O raciocínio nasceu na boca de um personagem literário: “Se Deus não existe, tudo é permitido”.

Nelson Rodrigues atualizou Dostoievski. Numa de suas peças, em meio a uma suruba federal, alguém grita: “Se Vinicius de Moraes existe, tudo é permitido”.

A  encrenca da Casa Civil pede nova versão. Ninguém disse ainda, mas já  poderia ter sido declarado: Se Palocci continua ministro, tudo é permitido.

Tome-se  o exemplo de Paulo Pereira da Silva. Filiado ao governista PDT e presidente da oficialista Força Sindical, o deputado pediu a cabeça de Palocci.

Paulinho manifestou-se por meio de uma nota da casa sindical que dirige.

Escreveu:

“As  tentativas de esclarecimento do ministro da Casa Civil, apenas para  cumprir formalidades, não foram suficientes para arrefecer o desgaste a  que vem sendo submetido o braço direito da atual presidenta”.

Acrecentou:

 “O povo brasileiro está vendo com ceticismo a defesa apresentada para tais denúncias, e anseia por uma resposta convincente e verdadeira…”
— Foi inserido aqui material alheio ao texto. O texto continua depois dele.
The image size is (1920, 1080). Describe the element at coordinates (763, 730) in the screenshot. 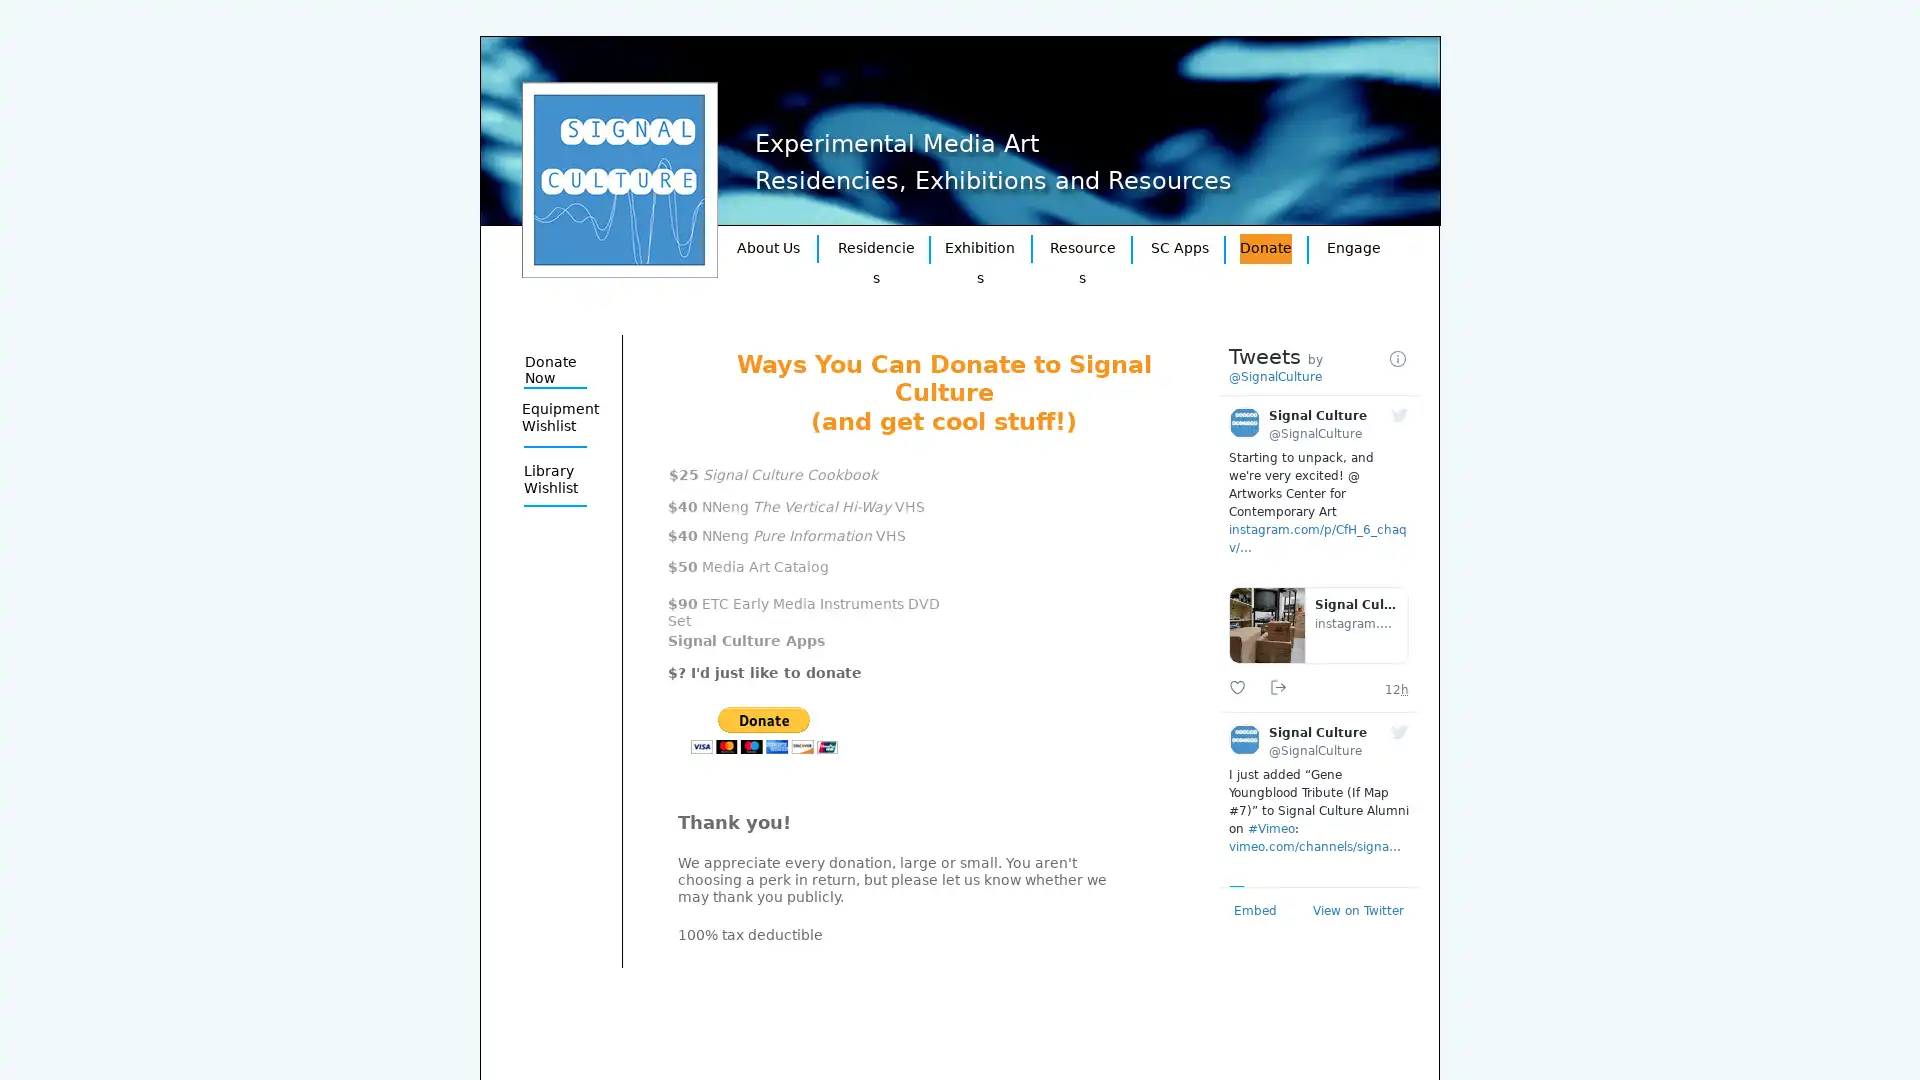

I see `PayPal - The safer, easier way to pay online!` at that location.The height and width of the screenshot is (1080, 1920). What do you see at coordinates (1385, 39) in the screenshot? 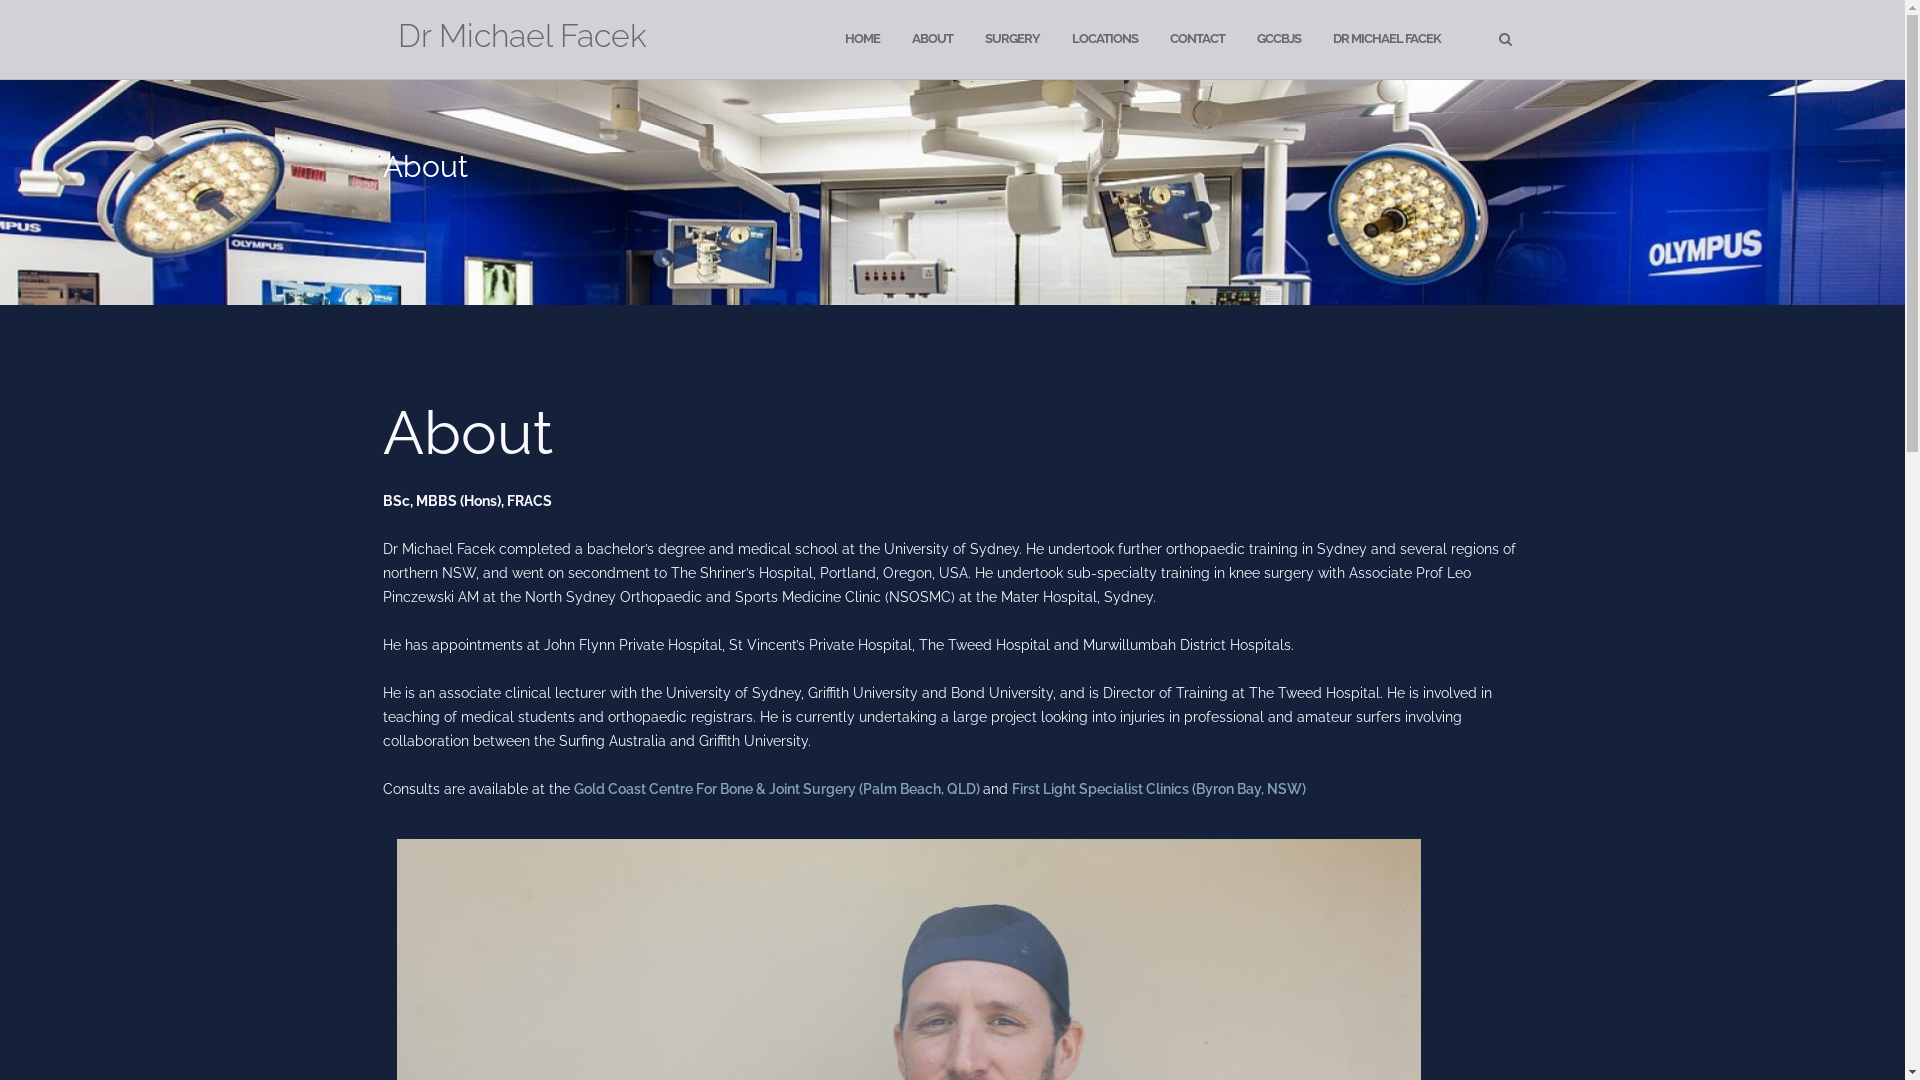
I see `'DR MICHAEL FACEK'` at bounding box center [1385, 39].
“…As  evidências de ter praticado atitudes não republicanas que pairam sobre o ministro fazem com que sua credibilidade vá, a cada dia, se deteriorando. O imediato afastamento do ministro só trará benefícios para o país”.

A entrada em cena do “guri” Paulinho, personagem de inquéritos e processos, injeta comédia no drama.

Quem  diria! Sob Dilma, até Paulinho sente-se autorizado a posar de herói da resistência ética. No Brasil, veja você, a hipocrisia também é uma forma  de patriotismo.